- [REQUIRED WORK]: Reproduce verbatim the lines of the material below, starting at the line with "This screenshot has height=712, width=668." and ending at the line with "Task: Click the search magnifier icon", both inclusive; skip the rest.

- [RECORDS FOR THIS TASK]:
=== Begin Enclosure ===

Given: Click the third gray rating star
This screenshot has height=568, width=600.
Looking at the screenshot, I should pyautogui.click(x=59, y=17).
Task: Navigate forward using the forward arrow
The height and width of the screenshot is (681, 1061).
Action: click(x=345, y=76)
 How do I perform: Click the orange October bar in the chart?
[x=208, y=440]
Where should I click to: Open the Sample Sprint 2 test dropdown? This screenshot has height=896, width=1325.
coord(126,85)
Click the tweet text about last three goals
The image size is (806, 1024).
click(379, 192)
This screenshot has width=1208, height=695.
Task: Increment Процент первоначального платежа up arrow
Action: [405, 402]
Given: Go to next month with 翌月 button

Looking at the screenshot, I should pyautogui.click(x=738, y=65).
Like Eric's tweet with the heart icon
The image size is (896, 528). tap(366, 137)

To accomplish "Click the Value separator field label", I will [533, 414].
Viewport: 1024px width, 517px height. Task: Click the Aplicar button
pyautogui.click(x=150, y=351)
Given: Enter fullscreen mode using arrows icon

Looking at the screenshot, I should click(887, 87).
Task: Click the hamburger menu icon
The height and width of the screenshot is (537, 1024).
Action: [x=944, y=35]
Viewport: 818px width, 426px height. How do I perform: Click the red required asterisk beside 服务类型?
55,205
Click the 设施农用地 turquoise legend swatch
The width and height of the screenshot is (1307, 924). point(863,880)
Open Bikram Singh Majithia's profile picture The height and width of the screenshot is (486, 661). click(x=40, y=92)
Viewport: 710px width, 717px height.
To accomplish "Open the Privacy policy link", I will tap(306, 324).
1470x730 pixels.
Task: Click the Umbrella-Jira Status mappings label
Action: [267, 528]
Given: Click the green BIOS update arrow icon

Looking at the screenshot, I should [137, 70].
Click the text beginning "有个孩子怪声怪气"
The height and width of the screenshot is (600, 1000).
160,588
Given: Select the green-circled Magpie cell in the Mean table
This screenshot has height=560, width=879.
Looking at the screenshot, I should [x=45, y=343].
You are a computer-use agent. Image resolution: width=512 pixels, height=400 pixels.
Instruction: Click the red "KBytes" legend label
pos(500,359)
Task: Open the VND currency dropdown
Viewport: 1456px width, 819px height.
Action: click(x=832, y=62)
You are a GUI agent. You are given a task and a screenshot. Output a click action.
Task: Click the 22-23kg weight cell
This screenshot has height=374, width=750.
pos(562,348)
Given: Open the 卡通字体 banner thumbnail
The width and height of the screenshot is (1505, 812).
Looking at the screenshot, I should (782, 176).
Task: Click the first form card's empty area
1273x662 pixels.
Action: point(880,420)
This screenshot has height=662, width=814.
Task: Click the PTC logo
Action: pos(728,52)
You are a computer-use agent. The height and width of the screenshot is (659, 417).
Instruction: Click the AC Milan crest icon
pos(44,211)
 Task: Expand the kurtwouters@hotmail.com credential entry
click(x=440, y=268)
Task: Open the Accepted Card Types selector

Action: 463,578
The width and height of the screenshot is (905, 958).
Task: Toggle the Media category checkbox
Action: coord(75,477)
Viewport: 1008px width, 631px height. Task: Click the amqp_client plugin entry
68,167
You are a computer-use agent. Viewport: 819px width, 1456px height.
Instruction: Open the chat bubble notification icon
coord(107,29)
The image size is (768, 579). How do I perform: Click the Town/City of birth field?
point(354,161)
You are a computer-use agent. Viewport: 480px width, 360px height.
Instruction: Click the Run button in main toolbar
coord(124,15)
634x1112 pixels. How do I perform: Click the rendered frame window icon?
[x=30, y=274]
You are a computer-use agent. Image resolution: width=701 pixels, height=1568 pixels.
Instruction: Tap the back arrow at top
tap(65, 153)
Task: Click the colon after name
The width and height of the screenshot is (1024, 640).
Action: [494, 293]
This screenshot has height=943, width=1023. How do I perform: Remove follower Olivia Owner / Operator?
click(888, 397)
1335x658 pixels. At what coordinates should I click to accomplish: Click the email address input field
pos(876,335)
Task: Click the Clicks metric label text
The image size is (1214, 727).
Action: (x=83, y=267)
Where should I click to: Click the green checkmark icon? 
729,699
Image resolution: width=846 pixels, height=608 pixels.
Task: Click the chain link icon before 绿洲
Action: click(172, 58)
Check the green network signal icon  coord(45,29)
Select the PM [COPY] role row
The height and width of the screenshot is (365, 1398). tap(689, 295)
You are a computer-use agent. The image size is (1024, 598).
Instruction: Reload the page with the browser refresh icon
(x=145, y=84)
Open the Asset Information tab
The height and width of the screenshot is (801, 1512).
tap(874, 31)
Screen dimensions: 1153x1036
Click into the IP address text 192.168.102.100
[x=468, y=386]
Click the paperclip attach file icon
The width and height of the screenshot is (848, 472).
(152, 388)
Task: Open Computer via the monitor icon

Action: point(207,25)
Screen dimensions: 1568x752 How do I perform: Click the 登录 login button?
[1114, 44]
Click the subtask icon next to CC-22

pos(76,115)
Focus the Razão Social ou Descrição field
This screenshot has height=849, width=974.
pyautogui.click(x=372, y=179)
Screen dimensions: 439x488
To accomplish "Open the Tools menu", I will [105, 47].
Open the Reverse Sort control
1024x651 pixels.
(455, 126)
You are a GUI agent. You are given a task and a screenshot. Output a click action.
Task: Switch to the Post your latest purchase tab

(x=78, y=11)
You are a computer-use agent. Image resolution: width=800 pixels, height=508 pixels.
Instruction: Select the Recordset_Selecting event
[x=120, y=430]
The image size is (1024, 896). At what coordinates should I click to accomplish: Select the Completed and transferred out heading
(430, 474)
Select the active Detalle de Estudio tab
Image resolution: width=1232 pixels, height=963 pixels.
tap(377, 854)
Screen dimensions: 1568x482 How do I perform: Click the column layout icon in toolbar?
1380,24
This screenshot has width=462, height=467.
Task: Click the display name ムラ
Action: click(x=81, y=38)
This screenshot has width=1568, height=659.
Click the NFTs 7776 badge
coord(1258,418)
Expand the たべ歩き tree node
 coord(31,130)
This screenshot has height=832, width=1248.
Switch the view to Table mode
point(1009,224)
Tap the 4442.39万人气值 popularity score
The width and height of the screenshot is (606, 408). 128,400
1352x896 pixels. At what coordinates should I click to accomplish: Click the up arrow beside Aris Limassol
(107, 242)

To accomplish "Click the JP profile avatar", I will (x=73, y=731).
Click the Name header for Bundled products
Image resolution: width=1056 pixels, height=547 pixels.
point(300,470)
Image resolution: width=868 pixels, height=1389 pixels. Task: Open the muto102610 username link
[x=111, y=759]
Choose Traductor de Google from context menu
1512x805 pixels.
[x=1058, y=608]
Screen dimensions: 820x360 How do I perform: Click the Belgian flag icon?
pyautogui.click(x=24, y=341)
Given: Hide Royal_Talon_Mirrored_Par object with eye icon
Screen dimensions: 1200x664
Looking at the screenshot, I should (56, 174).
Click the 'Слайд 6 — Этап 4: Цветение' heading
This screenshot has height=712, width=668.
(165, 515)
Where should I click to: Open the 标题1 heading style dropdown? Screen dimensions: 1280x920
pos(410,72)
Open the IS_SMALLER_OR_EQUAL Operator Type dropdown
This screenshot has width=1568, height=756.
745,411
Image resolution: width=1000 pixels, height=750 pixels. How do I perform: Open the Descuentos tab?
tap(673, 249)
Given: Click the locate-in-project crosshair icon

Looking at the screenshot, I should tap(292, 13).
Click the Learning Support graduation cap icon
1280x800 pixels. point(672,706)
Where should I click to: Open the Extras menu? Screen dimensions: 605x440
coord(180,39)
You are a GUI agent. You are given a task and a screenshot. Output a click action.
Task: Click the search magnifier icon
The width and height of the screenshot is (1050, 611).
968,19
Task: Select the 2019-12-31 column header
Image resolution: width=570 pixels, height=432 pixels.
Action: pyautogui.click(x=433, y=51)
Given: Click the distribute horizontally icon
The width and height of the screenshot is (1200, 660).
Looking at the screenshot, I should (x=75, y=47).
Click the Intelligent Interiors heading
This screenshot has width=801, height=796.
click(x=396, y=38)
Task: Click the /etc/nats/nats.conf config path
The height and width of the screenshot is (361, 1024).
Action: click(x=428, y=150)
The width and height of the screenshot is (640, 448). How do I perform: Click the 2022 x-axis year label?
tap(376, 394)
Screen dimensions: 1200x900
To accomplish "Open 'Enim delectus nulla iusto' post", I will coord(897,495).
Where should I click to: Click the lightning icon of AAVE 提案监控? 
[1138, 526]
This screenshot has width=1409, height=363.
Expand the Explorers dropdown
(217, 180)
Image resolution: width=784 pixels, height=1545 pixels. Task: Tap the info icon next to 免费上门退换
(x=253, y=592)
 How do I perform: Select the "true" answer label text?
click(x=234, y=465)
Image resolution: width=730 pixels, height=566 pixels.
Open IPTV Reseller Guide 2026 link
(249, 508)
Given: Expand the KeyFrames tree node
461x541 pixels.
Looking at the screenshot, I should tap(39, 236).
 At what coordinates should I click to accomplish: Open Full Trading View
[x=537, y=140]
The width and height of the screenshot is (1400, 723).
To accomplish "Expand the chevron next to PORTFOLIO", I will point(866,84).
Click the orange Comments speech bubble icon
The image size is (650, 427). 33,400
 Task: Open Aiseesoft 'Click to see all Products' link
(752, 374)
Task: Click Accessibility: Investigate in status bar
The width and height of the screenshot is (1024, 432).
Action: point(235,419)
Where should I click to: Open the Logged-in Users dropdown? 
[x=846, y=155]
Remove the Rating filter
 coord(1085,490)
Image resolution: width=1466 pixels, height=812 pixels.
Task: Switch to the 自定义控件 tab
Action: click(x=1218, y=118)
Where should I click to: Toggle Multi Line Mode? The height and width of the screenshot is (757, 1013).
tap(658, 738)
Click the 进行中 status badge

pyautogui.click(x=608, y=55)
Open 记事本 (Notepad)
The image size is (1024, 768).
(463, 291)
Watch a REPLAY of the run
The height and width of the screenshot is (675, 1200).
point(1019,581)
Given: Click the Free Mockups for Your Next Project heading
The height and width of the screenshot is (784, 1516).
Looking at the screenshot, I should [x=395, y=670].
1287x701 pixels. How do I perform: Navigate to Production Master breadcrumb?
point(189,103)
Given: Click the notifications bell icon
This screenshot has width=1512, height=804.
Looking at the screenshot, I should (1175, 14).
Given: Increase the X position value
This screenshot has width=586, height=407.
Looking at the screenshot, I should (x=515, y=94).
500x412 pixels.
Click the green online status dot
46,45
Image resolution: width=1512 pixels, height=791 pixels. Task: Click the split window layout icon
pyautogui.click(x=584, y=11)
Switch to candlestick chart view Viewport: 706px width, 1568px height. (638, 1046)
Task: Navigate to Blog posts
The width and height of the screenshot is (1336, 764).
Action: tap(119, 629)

=== End Enclosure ===

- [ANSWER BOX]:
This screenshot has height=712, width=668.
(165, 515)
Where should I click to: Open the 标题1 heading style dropdown? Screen dimensions: 1280x920
pos(410,72)
Open the IS_SMALLER_OR_EQUAL Operator Type dropdown
This screenshot has width=1568, height=756.
745,411
Image resolution: width=1000 pixels, height=750 pixels. How do I perform: Open the Descuentos tab?
tap(673, 249)
Given: Click the locate-in-project crosshair icon

Looking at the screenshot, I should tap(292, 13).
Click the Learning Support graduation cap icon
1280x800 pixels. point(672,706)
Where should I click to: Open the Extras menu? Screen dimensions: 605x440
coord(180,39)
You are a GUI agent. You are given a task and a screenshot. Output a click action.
Task: Click the search magnifier icon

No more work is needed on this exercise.